Should AI Clusters Use RoCEv2 or Infiniband?

(This article was first published on Zhihu)

Most major internet companies are deploying RDMA technology, with the main scenarios being storage and AI/HPC, divided into two technical routes, RoCEv2 and Infiniband.

RoCEv2 is RDMA over Ethernet, which runs the RDMA protocol on the traditional data center Ethernet network. The history of Infiniband (IB) is even longer, with HPC high-performance computing clusters from the 1980s all using IB.

The current leader in RDMA network cards is Mellanox, acquired by NVIDIA. It can be said that RoCEv2 is the community version of RDMA, and Infiniband is the enterprise version of RDMA. The advantage of the community version is openness, with many configurable things, but this is also its disadvantage, only network experts can handle it. Moreover, a large-scale RoCEv2 cluster is not something that a network expert can handle alone, it requires a team to solve PFC storm problems and various strange problems with network cards and switches. Of course, if there are only a few machines and a switch, and the network cards are all the same model, such a small-scale cluster using RoCEv2 will basically not encounter any problems.

The RDMA circle is very small, basically all have a certain academic background, if you have never heard of the above problems, then it is better to use IB honestly, spend a little more money, simple and easy. I heard that some AI companies think that buying A100/H100 is enough, they can’t even distinguish between the SXM version and the PCIe version, and they don’t know that they need to buy IB network cards and switches to achieve large-scale training, thinking that connecting with a regular 10G network is enough, this kind of company is best to find a seller of AI cluster solutions to match the IB network cards, switches and network topology, don’t try to show off, don’t try to save money by touching RoCEv2.

Most of OpenAI’s GPU clusters currently use Infiniband, and now some small and medium-sized AI companies also use IB. Most of the newly built GPU clusters of large companies use RoCEv2, because these large factories need to support a scale of tens of thousands of cards, and IB cannot scale up to this level, and cost is very important for such large-scale companies. Some large factories have already started to develop their own network cards. Another reason is that large factories have professional network teams, and it is difficult to optimize such a closed thing as IB, how can these network experts adjust performance and write PPTs.
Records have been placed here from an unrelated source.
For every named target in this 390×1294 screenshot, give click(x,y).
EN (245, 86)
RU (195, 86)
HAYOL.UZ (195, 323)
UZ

The specific comparison of the two technologies, RoCEv2 and Infiniband, is as follows:

	RoCEv2	Infiniband
Bandwidth	Currently up to 200 Gbps	Currently up to 400 Gbps
Direct connection latency (RTT)	1.6 us	1.6 us
Single-hop switch latency (one-way)	500 ns	100-150 ns
End-to-end latency through 3-hop switch (RTT)	4.6 us	2.5 us
Top device manufacturer	NVIDIA (Mellanox)	NVIDIA (Mellanox)
Device cost	Lower	Higher
Can it share hardware with Ethernet	Yes	No
Scale	Can reach hundreds of thousands of servers in the entire data center	Up to about ten thousand servers
Flow control	Generally requires PFC (requires administrator to configure PFC threshold)	Credit-based flow control (basically no configuration required)
Congestion control	DCQCN (Note: Old RoCE cards have poor congestion control)	ECN-based protocol similar to DCQCN
Multi-path routing	Randomly selects routes based on source port number ECMP, each stream only goes one way	Normally the same as RoCEv2, supports adaptive routing to automatically change routes in case of failure
Packet retransmission	Go-back-N (Note: Very old RoCE cards are Go-back-0, very poor)	Go-back-N
Operation and maintenance difficulty	High, need to configure PFC threshold yourself, solve PFC storm problems caused by faulty cards and switches, if not the same model of network card also need to solve interconnection problems	Low, basically maintenance-free
Applicable scenarios	Large-scale internet companies, large-scale AI/HPC clusters	Small and medium-scale AI/HPC clusters

Deployment of RDMA

RDMA is widely deployed in large factories, with a large number of academic papers. The main scenarios are storage and AI/HPC.

Microsoft

Microsoft is at the forefront, with RDMA network cards deployed on all servers in Microsoft data centers, forming a RoCEv2 network, mainly used for accessing cloud storage, and even RDMA is used for cross-AZ communication at the 100km level across data centers in the same region. Currently, RDMA traffic has exceeded traditional Ethernet traffic, accounting for 70% of the total data center traffic.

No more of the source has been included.